### STATED PROBLEM
In the data below, swap "Firefox" for "Chrome" in the stretch from the line that contains "The image size is (772, 434)." through the line that contains "Action: tap(979, 1069)". Return only those lines, with everything else left unchanged.

### RECORDS FOR THE TASK
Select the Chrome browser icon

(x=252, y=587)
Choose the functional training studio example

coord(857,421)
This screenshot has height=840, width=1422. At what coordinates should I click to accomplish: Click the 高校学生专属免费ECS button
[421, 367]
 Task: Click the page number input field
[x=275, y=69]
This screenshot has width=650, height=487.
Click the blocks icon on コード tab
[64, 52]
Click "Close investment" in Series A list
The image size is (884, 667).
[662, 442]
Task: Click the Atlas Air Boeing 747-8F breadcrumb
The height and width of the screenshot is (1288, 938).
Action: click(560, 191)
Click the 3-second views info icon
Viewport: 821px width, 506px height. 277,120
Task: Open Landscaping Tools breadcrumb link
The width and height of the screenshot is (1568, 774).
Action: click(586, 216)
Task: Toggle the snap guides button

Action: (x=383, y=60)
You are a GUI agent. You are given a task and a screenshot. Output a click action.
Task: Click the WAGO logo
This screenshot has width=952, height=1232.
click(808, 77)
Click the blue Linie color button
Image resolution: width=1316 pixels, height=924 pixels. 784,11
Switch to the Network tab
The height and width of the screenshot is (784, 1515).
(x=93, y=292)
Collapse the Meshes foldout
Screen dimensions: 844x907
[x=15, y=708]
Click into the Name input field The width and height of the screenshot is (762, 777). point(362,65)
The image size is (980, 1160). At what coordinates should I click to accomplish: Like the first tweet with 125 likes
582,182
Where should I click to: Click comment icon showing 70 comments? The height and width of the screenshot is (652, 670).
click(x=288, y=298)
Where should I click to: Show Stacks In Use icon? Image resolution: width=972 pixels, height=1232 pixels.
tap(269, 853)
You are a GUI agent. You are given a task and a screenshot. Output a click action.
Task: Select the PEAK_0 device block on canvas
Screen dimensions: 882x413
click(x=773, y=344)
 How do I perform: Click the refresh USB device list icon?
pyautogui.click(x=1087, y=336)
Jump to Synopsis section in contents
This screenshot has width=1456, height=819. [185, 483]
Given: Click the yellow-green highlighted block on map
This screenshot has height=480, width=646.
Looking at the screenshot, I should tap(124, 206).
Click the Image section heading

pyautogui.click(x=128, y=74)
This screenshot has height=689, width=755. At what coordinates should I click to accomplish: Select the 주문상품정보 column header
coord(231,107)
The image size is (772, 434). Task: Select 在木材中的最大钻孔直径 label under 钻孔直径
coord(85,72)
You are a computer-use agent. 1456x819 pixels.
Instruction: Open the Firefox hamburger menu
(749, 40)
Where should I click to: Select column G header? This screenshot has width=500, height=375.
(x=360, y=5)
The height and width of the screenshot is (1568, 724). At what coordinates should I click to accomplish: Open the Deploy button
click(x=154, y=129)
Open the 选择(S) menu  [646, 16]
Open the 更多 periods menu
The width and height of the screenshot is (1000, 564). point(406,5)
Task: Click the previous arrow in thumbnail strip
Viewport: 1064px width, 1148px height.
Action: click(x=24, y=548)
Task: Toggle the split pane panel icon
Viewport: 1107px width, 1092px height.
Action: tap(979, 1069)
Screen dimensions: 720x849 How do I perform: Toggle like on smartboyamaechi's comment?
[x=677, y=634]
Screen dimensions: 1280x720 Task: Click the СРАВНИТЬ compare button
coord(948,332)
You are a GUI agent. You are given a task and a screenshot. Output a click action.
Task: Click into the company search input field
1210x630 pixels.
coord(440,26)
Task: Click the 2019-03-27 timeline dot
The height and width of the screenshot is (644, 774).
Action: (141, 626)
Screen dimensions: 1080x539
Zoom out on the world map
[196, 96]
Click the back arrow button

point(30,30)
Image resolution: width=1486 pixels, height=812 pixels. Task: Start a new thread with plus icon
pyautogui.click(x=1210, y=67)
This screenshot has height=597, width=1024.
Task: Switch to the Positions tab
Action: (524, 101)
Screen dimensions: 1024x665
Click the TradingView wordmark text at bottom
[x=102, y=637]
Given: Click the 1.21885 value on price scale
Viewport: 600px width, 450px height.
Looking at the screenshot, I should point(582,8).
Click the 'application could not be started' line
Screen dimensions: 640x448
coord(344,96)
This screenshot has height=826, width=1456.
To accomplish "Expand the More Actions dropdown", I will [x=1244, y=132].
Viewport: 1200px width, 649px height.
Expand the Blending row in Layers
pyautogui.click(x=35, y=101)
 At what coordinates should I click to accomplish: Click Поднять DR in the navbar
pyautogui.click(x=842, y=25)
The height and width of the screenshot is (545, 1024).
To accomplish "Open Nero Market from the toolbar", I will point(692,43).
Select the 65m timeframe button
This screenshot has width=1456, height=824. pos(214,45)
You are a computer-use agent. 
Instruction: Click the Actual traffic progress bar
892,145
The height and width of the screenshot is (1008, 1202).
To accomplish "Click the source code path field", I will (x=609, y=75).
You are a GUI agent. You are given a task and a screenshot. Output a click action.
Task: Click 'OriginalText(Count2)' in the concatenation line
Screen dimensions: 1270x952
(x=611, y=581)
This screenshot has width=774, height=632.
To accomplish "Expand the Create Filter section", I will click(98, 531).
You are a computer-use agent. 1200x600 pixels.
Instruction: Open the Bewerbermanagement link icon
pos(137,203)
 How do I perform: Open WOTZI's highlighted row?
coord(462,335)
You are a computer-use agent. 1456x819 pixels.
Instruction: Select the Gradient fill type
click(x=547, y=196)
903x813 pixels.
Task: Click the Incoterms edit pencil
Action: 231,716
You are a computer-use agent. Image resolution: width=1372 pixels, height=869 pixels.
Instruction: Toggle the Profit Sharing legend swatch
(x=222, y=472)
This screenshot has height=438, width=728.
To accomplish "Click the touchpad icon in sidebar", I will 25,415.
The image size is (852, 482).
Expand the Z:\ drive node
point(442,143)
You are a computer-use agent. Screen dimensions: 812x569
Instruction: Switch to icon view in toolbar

### TASK SOLUTION
The image size is (772, 434). Task: Select 在木材中的最大钻孔直径 label under 钻孔直径
coord(85,72)
You are a computer-use agent. 1456x819 pixels.
Instruction: Open the Chrome hamburger menu
(749, 40)
Where should I click to: Select column G header? This screenshot has width=500, height=375.
(x=360, y=5)
The height and width of the screenshot is (1568, 724). At what coordinates should I click to accomplish: Open the Deploy button
click(x=154, y=129)
Open the 选择(S) menu  [646, 16]
Open the 更多 periods menu
The width and height of the screenshot is (1000, 564). point(406,5)
Task: Click the previous arrow in thumbnail strip
Viewport: 1064px width, 1148px height.
Action: click(x=24, y=548)
Task: Toggle the split pane panel icon
Viewport: 1107px width, 1092px height.
Action: tap(979, 1069)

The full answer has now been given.